Sorry if that wasn’t clear. The config.tdl file is contained within that subdirectory. The subdirectory (and the file) do not exist for EnJa, so you need to create it. I’m suggesting that you copy the JaEn one instead of creating one from scratch. After copying it you’ll need to modify paths and things to get it to work.

hello sir ,
i have a doubt do we have to create a new file for file such as mwe.selected.mtr , lex-auto-jaen.mwe.mrs-tab.mtr and lex-auto-jaen.mwe.phr-tab.mtr

Those are automatically generated transfer rule files created from, e.g., bilingual dictionaries or SMT-like transfer rule extraction. The config-core.tdl of JaEn is an alternative to config.tdl that only includes the hand-built parts. Unless you have code to automatically produce EnJa transfer rules, you might start with the “core” grammar.

thanks sir , i m getting another error
while running this

from delphin import ace
import cutlet
grm = '/home/soumya/majorprojectjapen/jacy/ace/jacy.dat'
conf = '/home/soumya/majorprojectjapen/jacy/ace/config.tdl'

jgrm = '/home/soumya/grammars/jaen.dat'
egrm = '/home/soumya/grammars/erg.dat'
enja = '/home/soumya/grammars/enjacore.dat'

j_response = ace.parse('{}'.format(egrm), 'Abrams barked. ')
je_response = ace.transfer('{}'.format(enja), j_response.result(0)['mrs'])
e_response = ace.generate('{}'.format(grm), je_response.result(0)['mrs'])

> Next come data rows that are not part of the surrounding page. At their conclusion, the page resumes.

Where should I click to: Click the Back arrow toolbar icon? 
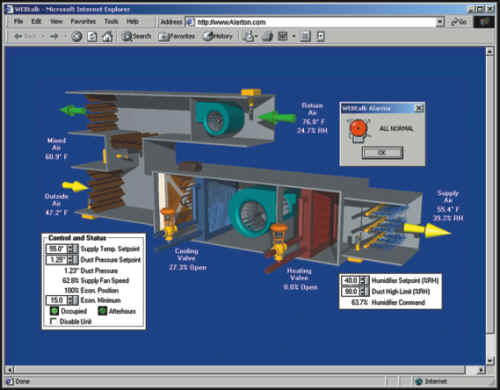[x=18, y=36]
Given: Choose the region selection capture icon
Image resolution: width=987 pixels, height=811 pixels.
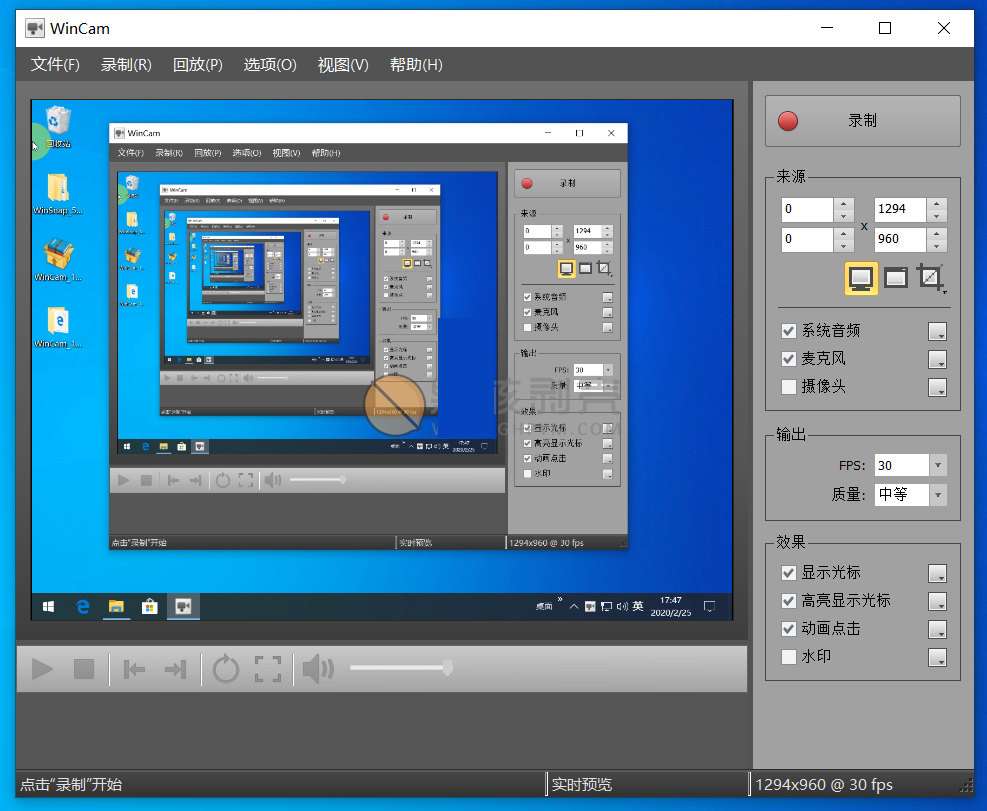Looking at the screenshot, I should click(929, 278).

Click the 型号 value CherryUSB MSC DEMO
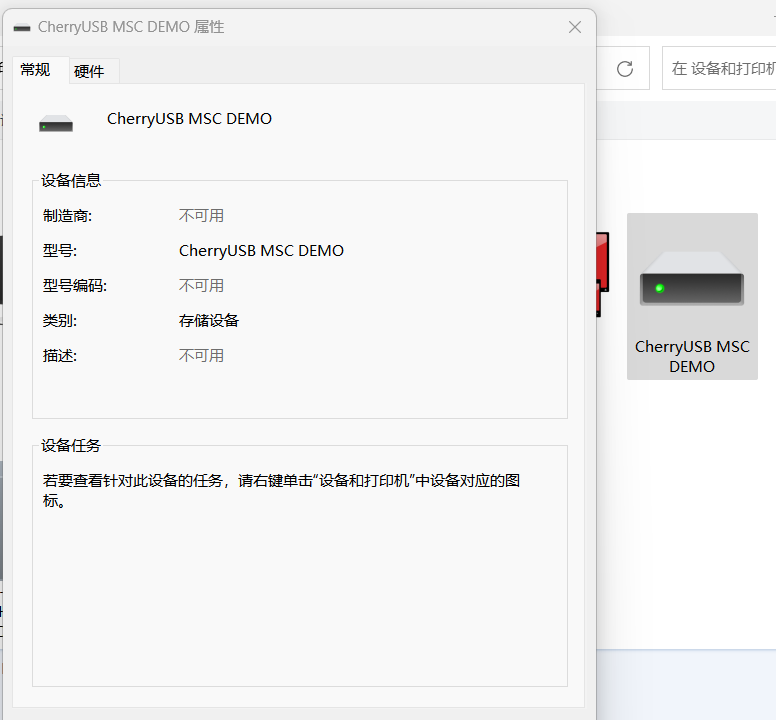pyautogui.click(x=261, y=251)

print(e_response.result(0)['surface'])

I m getting following error

soumya@soumya-VirtualBox:~/FlaskApp$ /bin/python3 /home/soumya/grammars/mtsoumya.py
NOTE: parsed 1 / 1 sentences, avg 997k, time 0.02101s
NOTE: 1 transfer results        RAM: 20k
NOTE: transfered 1 / 1 sentences, avg 20k, time 0.00543s
NOTE: EP '"en:proper_q"' is unknown in the semantic index
NOTE: EP '"en:named"' is unknown in the semantic index
NOTE: EP '"en:_bark_v_1"' is unknown in the semantic index
WARNING: EP '"en:proper_q"' is not covered
WARNING: EP '"en:named"' is not covered
WARNING: EP '"en:_bark_v_1"' is not covered
NOTE: 45 passive, 106 active edges in final generation chart; built 46 passives total. [0 results]
NOTE: generated 0 / 1 sentences, avg 1070k, time 0.01433s
NOTE: transfer did 20 successful unifies and 0 failed ones
Traceback (most recent call last):
  File "/home/soumya/grammars/mtsoumya.py", line 14, in <module>
    print(e_response.result(0)['surface'])
  File "/home/soumya/.local/lib/python3.10/site-packages/delphin/interface.py", line 222, in result
    return self._result_cls(self.get('results', [])[i])
IndexError: list index out of range

can you guide us goodmami sir .

Some things I noticed:

Shouldn’t you be using an enja.dat that you’ve compiled?

I would rename those to e_response, ej_response, and j_response if you’re doing English-to-Japanese translation. Otherwise they are confusingly named. Also it seems like you’re getting the first parse and first transfer results (...result(0)), which assumes that there was a valid parse and a valid transfer. This is fine for testing, but you may want to put some guards around these calls to check for the lack of any results.

Finally, the error messages like NOTE: EP '"en:_bark_v_1"' is unknown in the semantic index are saying that predicates like en:_bark_v_1 are not in the Japanese grammar. It seems like transfer failed to map this to, e.g., ja:_hoeru_v_1, but also there should be a step that removes the ja: prefix, which is only used in transfer. @bond might be able to assist here.

Thanks @goodmami for the help.
Can you please clarify if the ‘config.tdl’ file you have mentioned is from the copied ‘jaen/ace’ directory or from the old ‘enja/ace’ which was working earlier ?
In the later case , from where we can get the earlier ‘config.tdl’ file ?

Thanks in advance,
Sriram

Copied from jaen/ace/, as mentioned above. I don’t think anyone has ever used ACE for EnJa. When EnJa was developed it was used with the LKB. I do not know how to set up the LKB for transfer.